▶ Work to be completed
Below are some records. Say how many of their lines include the string "toolbar", giving only the number.
─── The input
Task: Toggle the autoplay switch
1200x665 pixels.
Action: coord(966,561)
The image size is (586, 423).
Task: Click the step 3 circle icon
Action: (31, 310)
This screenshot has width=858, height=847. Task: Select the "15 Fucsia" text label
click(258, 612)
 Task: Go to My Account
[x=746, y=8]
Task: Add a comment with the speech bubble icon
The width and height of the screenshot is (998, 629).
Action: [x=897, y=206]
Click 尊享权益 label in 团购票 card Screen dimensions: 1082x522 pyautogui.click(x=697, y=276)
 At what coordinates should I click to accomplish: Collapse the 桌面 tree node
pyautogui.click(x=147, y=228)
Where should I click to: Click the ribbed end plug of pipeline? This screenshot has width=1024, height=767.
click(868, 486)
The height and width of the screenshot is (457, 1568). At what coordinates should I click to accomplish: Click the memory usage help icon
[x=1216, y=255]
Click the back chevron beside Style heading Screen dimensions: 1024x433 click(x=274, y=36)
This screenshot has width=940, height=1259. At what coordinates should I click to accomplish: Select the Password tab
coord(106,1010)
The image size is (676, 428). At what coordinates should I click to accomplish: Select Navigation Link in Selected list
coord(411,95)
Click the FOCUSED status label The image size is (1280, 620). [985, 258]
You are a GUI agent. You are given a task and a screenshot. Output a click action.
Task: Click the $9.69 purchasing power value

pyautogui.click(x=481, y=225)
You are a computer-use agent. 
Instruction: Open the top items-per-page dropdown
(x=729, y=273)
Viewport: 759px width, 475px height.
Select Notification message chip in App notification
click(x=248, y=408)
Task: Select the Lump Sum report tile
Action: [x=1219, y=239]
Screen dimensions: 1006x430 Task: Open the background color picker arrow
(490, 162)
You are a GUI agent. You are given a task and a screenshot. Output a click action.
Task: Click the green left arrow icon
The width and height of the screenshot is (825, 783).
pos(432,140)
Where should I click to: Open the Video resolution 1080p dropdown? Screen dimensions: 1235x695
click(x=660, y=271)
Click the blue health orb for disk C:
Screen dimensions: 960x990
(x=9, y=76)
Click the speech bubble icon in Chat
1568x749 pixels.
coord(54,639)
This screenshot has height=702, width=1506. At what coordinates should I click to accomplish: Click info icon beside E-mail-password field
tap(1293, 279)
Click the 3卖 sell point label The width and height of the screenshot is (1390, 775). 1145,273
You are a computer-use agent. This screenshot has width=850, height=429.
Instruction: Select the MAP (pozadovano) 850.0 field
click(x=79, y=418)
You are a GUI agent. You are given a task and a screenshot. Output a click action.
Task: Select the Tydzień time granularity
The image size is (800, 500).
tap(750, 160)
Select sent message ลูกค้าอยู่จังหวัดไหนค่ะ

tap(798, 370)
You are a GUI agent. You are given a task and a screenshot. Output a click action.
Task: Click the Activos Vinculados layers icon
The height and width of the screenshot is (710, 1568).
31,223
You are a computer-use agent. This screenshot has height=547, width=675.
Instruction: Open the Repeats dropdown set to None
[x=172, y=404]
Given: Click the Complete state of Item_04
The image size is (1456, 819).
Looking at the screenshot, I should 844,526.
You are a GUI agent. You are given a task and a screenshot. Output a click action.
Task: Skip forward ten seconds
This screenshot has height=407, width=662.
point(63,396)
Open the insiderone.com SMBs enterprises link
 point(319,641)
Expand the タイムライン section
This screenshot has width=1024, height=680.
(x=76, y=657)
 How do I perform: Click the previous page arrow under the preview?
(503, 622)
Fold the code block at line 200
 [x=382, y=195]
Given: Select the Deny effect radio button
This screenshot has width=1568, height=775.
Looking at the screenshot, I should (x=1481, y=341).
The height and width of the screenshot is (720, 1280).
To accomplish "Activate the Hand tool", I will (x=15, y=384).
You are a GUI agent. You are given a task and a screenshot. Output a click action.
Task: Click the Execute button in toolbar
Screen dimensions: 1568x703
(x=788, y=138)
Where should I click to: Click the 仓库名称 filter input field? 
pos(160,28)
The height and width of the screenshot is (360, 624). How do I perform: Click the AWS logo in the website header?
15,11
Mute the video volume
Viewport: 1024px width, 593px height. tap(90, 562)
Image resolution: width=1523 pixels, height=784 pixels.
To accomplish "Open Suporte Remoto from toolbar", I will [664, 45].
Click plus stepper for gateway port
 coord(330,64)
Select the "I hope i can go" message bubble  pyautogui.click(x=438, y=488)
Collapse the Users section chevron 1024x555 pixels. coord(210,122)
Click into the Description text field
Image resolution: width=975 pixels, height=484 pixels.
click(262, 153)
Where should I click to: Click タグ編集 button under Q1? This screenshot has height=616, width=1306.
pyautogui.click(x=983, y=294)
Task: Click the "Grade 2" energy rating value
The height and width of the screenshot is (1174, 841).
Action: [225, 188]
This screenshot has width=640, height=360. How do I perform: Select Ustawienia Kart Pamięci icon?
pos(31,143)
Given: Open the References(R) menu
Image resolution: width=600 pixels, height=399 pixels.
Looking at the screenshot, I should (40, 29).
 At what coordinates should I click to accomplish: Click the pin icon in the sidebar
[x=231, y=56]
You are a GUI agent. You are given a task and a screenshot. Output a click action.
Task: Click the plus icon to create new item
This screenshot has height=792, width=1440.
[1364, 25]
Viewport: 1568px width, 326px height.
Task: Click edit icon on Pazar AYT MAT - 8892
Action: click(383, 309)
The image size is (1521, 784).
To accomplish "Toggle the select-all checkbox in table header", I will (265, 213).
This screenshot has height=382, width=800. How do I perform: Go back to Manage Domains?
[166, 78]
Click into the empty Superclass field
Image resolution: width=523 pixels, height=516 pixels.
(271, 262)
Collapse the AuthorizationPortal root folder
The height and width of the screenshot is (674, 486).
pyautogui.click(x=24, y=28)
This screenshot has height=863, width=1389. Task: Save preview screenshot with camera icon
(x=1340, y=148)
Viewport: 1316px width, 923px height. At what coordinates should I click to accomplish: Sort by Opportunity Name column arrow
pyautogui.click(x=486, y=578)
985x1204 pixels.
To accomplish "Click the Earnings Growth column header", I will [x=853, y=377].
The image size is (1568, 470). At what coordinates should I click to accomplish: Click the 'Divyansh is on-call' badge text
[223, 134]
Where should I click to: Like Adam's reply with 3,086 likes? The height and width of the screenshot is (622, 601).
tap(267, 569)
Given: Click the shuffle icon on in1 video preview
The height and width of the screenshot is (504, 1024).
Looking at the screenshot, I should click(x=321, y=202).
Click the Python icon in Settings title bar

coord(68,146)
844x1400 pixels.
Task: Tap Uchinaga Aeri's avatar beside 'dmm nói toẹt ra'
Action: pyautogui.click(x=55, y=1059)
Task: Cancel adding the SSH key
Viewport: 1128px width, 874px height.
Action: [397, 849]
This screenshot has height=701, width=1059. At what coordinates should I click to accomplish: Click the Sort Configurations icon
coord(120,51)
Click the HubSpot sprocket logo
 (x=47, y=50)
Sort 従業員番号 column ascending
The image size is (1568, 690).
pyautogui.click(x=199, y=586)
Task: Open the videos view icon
──────
▶ Written answer
2